■ Given data ■
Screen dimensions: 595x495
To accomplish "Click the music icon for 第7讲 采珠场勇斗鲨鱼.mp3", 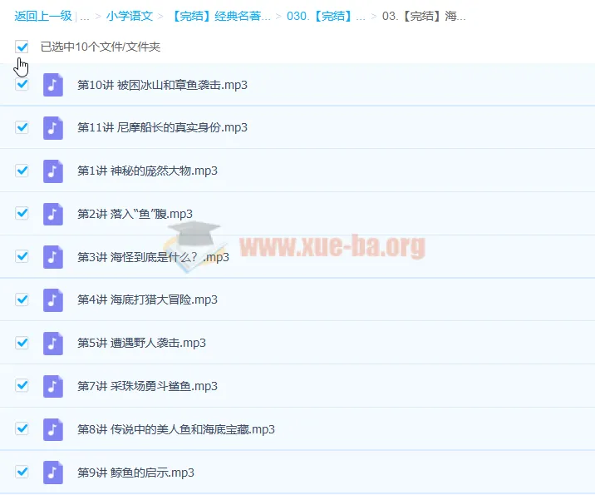I will (x=53, y=386).
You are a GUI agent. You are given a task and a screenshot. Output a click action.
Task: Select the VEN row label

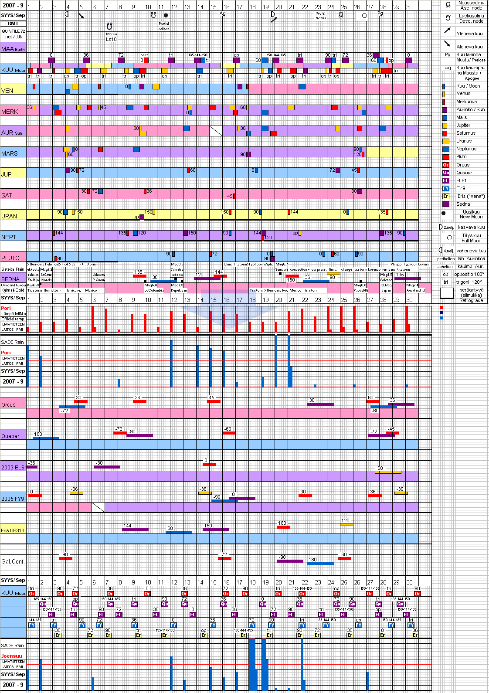point(7,91)
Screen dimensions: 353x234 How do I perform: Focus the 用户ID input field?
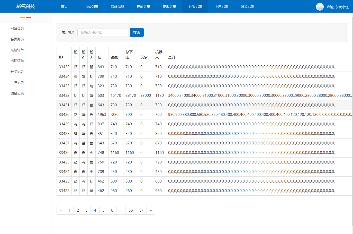pyautogui.click(x=103, y=32)
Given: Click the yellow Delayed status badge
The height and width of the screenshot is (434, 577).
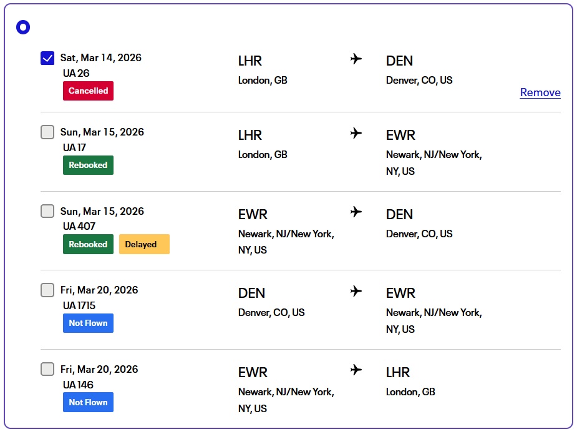Looking at the screenshot, I should click(x=144, y=244).
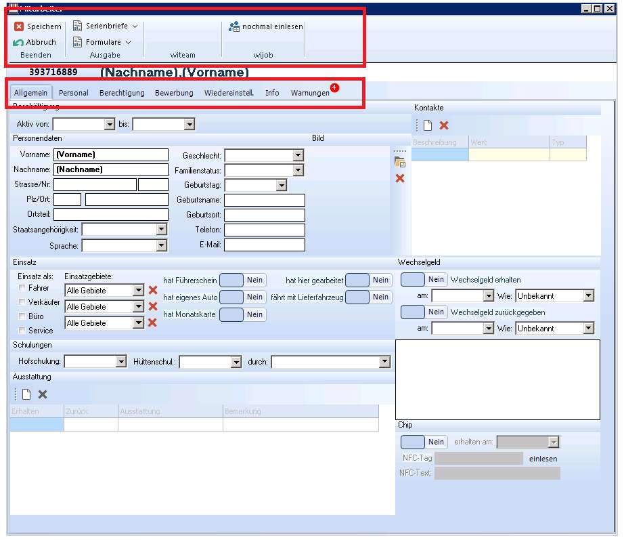Click into the E-Mail input field
This screenshot has height=540, width=624.
click(x=264, y=245)
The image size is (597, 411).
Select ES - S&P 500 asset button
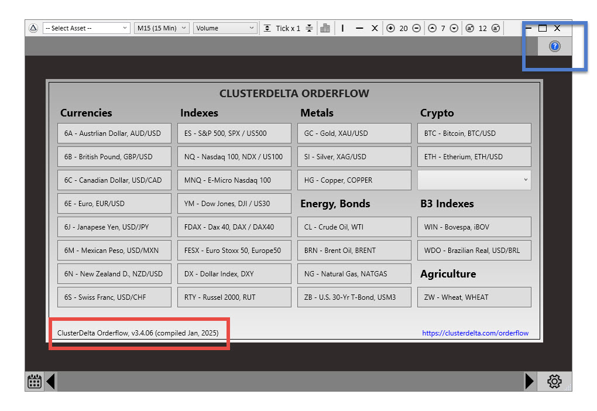(234, 133)
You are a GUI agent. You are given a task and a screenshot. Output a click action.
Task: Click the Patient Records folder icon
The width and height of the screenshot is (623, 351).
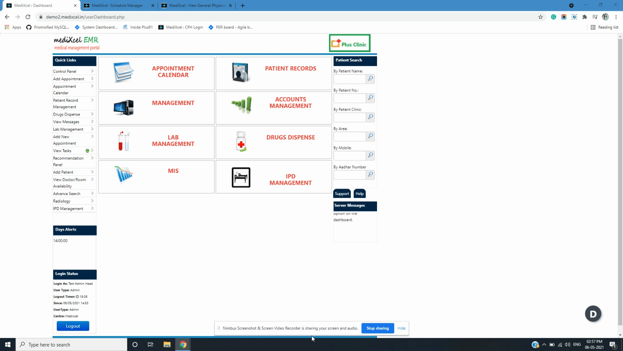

■ Task statement ■
With pictures omitted, restate exactly every line from the one containing "Screen dimensions: 353x234" through the last line of the material, inclusive.

■ Problem solution ■
Screen dimensions: 353x234 How do I perform: Focus the 用户ID input field?
pyautogui.click(x=103, y=32)
Given: Click the yellow Delayed status badge
The height and width of the screenshot is (434, 577).
Looking at the screenshot, I should click(x=144, y=244).
Click into the E-Mail input field
This screenshot has height=540, width=624.
click(x=264, y=245)
The image size is (597, 411).
Select ES - S&P 500 asset button
(234, 133)
You are a GUI agent. You are given a task and a screenshot. Output a click action.
Task: Click the Patient Records folder icon
The width and height of the screenshot is (623, 351).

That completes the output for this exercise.